For more than 20 years, I’ve spent at least part of every week thinking about actors, but exactly what they do remains mysterious to me. Is a great performance the result of technique, of natural charisma, or of some unrepeatable chemical reaction between talent and material? Is acting a sublime feat of self-transformation, or just a fancy kind of lying?
These questions pop up in “Official Competition,” a playful movie by the Argentine duo Gastón Duprat and Mariano Cohn about moviemaking in which three mighty Spanish-speaking actors conduct a master class in the theory and practice of their craft.
The premise is that a rich industrialist (José Luis Gomez), feeling blue on his 80th birthday, decides to finance a film as a way of extending his legacy. He buys the rights to a prizewinning novel — he never bothers to read it — and hires a prizewinning director, Lola, who casts two belaureled leading men as feuding brothers. One is a global star named Felix, who is never seen with the same girlfriend twice and who is always trailed by the same obsequious assistant. The other, Ivan, is a man of the theater, proud of his work as a teacher and of his commitments to his wife of 28 years and the highest principles of art.

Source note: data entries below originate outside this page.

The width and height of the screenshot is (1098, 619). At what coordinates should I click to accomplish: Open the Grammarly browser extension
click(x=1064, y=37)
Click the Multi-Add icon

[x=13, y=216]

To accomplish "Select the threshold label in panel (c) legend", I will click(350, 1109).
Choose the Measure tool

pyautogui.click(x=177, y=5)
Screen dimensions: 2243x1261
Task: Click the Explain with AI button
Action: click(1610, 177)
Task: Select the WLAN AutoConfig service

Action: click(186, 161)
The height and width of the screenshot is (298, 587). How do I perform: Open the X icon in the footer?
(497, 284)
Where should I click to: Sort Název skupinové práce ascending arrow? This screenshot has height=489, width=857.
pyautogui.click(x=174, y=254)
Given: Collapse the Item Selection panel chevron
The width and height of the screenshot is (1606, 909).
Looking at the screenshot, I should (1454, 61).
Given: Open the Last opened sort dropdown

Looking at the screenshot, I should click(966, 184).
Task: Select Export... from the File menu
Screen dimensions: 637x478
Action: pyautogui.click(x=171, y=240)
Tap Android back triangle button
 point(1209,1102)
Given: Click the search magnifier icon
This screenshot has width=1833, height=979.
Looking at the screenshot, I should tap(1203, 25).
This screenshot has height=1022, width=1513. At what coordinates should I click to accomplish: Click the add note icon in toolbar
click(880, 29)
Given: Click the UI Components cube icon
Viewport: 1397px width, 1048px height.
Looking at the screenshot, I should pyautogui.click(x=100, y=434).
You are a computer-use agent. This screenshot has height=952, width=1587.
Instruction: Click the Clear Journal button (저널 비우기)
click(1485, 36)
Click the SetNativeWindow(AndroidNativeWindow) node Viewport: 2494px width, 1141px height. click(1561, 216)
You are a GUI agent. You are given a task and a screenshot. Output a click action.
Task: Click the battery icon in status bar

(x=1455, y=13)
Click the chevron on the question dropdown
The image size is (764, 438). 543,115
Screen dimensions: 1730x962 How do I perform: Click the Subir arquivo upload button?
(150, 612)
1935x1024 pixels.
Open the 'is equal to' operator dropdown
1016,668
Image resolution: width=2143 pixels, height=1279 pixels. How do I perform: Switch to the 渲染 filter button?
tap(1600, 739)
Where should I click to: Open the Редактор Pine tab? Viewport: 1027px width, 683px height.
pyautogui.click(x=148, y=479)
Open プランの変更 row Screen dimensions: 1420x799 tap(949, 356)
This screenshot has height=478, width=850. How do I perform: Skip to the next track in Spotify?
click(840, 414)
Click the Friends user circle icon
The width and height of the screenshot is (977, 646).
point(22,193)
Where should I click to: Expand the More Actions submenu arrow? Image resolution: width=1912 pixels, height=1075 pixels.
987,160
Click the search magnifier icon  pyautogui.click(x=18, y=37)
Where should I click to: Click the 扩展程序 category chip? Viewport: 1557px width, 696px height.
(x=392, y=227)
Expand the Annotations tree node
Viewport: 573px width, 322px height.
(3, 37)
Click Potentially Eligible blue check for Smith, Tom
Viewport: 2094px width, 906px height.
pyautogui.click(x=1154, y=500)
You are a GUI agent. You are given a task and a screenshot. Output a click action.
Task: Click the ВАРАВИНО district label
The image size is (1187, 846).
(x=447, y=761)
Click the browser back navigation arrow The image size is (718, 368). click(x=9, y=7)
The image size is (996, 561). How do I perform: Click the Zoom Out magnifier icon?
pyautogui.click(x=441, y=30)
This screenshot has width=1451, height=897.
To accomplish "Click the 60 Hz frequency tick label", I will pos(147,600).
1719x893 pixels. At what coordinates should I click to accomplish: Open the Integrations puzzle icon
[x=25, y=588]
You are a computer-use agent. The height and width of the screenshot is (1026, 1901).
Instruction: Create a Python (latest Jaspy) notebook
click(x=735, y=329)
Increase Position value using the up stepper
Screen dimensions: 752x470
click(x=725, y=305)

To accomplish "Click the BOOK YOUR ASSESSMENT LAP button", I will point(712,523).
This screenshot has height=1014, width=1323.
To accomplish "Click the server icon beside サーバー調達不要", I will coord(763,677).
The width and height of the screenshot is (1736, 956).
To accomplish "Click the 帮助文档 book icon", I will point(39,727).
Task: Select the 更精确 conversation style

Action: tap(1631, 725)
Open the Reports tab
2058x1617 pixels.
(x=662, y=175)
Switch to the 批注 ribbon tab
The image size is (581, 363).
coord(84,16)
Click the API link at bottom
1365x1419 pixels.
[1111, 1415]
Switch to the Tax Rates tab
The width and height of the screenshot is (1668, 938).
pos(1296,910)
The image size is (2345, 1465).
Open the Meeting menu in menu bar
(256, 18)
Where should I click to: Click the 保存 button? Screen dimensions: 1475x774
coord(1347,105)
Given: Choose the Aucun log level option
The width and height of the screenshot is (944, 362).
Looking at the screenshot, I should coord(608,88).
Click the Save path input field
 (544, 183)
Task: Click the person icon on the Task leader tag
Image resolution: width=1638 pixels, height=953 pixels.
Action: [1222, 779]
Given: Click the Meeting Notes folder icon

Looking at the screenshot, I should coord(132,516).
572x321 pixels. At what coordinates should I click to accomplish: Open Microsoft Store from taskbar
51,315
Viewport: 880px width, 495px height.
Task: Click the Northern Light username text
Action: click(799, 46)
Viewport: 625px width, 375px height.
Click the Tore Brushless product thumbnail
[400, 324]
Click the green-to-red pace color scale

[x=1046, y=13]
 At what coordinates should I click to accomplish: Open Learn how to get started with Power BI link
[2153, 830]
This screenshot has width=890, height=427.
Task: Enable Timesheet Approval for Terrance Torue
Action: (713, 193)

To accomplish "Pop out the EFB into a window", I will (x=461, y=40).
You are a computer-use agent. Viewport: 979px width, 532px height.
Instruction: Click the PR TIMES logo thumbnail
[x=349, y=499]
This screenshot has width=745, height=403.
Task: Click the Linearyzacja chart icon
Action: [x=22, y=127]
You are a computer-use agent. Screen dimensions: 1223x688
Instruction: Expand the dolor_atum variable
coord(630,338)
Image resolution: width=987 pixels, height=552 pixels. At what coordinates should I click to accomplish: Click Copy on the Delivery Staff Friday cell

The most important thing to know about these people is that the director is played by Penélope Cruz, the box-office idol by Antonio Banderas and the actor’s actor by Oscar Martínez. This is only partly typecasting: Martínez’s renown doesn’t extend as far as Banderas’s, but he did win the best acting prize at the Venice Film Festival in 2016. Cruz is, along with her many other gifts, a brilliant comic performer, and as Lola she treads the fine line between crackpot and visionary without losing sight of the character’s integrity. Her frizzy cloud of reddish hair is itself an argument between inspiration and madness.
Lola is also the coach, referee and audience for the cage match that develops between Ivan and Felix, whose professional respect for each other is indistinguishable from contempt. Ivan, something of a method man, believes that his job is to delve into the soul of the person he is pretending to be and find a psychological truth that can be communicated to the audience. Felix is more of a hit-your-mark, say-your-line, collect-your-paycheck kind of guy. Which one is better? The “Official Competition” is between their contrasting approaches, but it’s also a contest of egos and self-images.
Lola eggs them on and keeps them off balance, at once point making them rehearse under a giant boulder suspended from a crane. Her own aesthetic agenda is a bit inscrutable, but she gets results, at least in the rehearsals we witness. The actual auteurs of “Official Competition,” Duprat and Cohn, are much more relaxed, keeping everything at a pitch of genial, low-key farce with a few eruptions of strong feeling.
In the end, this is a one-joke movie — a shaggy-dog meta-narrative — but it’s not a bad joke. The production seems to have been undertaken during a time of relatively strict pandemic restrictions, evident in the cavernous sets, the sparsely populated scenes and the social distancing among the actors. The austerity has its advantages: a busier behind-the-scenes comedy might not have been able to offer such a close study of the actors at work, or such a dry and rigorous anatomy of what they do.
I mean Felix and Ivan, yes, but also Banderas, Martínez and Cruz. Banderas, when he feels like it, can be marvelously subtle and affecting as well as magnetic. It’s almost indecent for someone so beautiful to possess such skill, and you might have to go back to the old days — to Gary Cooper, say — to find a matinee idol with equivalent gifts.
This isn’t to declare Banderas the winner. Felix, practicing his Oscar rejection speech when he thinks no one is watching, insists that art is not a competition, and he has a point. You’d have to be a cynic to believe otherwise. But when it comes to movies, and to acting, cynicism is part of the fun.
Official Competition
Rated R. Great acting and bad behavior. In Spanish, with subtitles. Running time: 1 hour 54 minutes. In theaters.